How to Get Cyber Essentials Certified in Under 6 Hours

How to Get Cyber Essentials Certified in Under 6 Hours

To get Cyber Essentials certified in under 6 hours, submit a clean, complete self-assessment to an IASME-licensed certification body with a published sub-day guarantee. Fig Group offers a 6-working-hour SLA on clean Cyber Essentials submissions made before midday; most UK certification bodies take 5-15 working days regardless of submission quality.

If you are facing a tender deadline, a client onboarding clause, an insurer renewal, or a client-side due diligence questionnaire that demands Cyber Essentials certification before the end of the week, waiting five to seven working days is not an option.
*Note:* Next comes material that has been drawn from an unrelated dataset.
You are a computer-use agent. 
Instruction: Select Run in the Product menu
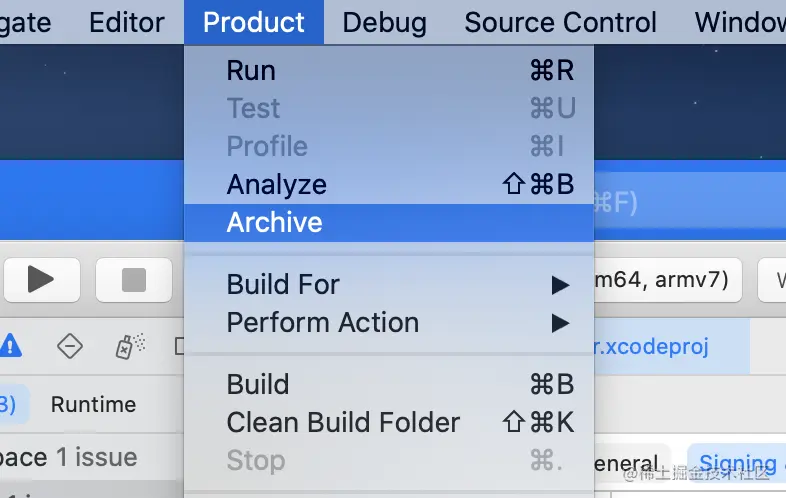point(251,71)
It is entirely possible to achieve Cyber Essentials certification within a single UK working day - and at Fig Group, for compliant submissions placed before midday, it is the default turnaround.

This article is a practical playbook. It covers the preparation checklist, the purchase flow, the assessor-side view of what actually happens during the 6-hour window, a real redacted customer timeline, the seven most common delay traps, and what to do if your submission fails review.

Pricing and the Stripe checkout live at /cyberessentials#pricing. The free readiness checker lives at /cyberessentials#readiness.

Can you really get Cyber Essentials in under 6 hours?

Yes. Cyber Essentials is a self-assessed scheme. You complete a structured questionnaire covering the five NCSC control categories, submit it to an IASME-licensed certification body, and - if the submission is compliant on first review - you receive your certificate and your NCSC register listing within hours, not days.

Fig Group publishes a 6-hour turnaround guarantee for compliant Cyber Essentials submissions made before midday on a UK working day. No other IASME-licensed certification body in the UK publishes a sub-day guarantee. If the submission needs corrections, Fig provides structured feedback up to three times so you can resubmit without re-paying any fee.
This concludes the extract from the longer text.